P.E.C.T.A.


NO olvidaré el dolor
ni la sangre unida a su sufrimiento
ni lo cobarde de una espada que se esconde bajo un capote
ni lo despiadado de una muerte cruel, lenta, agonizante...

Elevaré mi voz para pedir que se acabe,
que a las cinco se paren los relojes
y pueda así renacer el brillo negro de su mancillada casta.

¡Pobre toro tan manido! Si nos acercásemos a ti
guiados por los auténticos compases del corazón,
sabríamos de lo infame de tu dolor,
de lo macabro del hombre que hace humillarse, postrarse ante él,
a un animal por su mano malherido.

No es suficiente su sangre, su angustia,
se necesita recrearse en su muerte,
arrancarle sus miembros, arrastrarle por la arena,
profanar su despedazado cuerpo cuando todavía se oyen sus estertores.

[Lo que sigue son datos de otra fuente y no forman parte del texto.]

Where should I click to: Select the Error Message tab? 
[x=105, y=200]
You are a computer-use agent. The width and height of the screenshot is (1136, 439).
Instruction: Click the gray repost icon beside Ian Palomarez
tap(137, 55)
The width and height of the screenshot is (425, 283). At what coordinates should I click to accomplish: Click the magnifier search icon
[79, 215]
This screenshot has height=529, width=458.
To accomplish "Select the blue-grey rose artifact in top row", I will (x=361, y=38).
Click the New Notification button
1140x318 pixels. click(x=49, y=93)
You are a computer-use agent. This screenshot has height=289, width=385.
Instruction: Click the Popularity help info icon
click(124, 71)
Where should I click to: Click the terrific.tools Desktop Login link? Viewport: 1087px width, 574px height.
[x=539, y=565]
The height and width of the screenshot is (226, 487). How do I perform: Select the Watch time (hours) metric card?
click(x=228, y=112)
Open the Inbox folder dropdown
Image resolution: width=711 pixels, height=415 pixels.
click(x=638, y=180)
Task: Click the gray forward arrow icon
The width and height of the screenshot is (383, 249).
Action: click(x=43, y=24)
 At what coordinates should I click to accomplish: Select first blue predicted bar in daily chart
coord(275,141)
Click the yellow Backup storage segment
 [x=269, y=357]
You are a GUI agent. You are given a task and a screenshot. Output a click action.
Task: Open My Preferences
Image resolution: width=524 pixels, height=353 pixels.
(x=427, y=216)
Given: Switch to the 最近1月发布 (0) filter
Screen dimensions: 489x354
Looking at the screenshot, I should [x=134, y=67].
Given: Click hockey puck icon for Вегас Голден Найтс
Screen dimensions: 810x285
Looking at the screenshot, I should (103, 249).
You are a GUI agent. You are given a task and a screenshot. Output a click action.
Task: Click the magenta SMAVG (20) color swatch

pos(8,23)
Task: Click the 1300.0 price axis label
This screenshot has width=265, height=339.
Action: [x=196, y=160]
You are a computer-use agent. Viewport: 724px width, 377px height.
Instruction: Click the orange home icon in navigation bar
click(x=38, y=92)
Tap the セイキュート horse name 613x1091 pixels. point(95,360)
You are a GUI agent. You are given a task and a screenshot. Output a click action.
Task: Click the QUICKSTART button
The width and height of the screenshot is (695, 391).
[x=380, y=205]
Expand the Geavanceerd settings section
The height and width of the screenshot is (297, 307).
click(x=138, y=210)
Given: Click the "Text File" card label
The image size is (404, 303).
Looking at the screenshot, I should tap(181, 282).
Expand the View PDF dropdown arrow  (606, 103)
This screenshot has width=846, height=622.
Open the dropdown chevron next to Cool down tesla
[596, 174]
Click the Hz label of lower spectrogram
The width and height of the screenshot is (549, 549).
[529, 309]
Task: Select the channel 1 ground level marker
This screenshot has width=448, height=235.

Grabaré en mí tu cuerpo altivo,
tu imagen agonizante aferrada a un hálito de vida,
aun sabiendo que no habrá nada digno ni humano en sus lances.

Te veré velado por las lágrimas que los aplausos arranquen de mi rostro
y volará mi alma para acariciar tu último aliento
cuando tú ya sólo esperes del hombre, la clemencia de la muerte.

Se apagaron las voces, vuelve el rumor del silencio,
se abre el cielo clamando por tu dolor y miles de lamentos.
¿Quién podrá borrar de la arena la huella de la infamia que dejaron tantas tardes?

Nadie, mientras sigamos dirigiendo en inocentes nuestras culpas.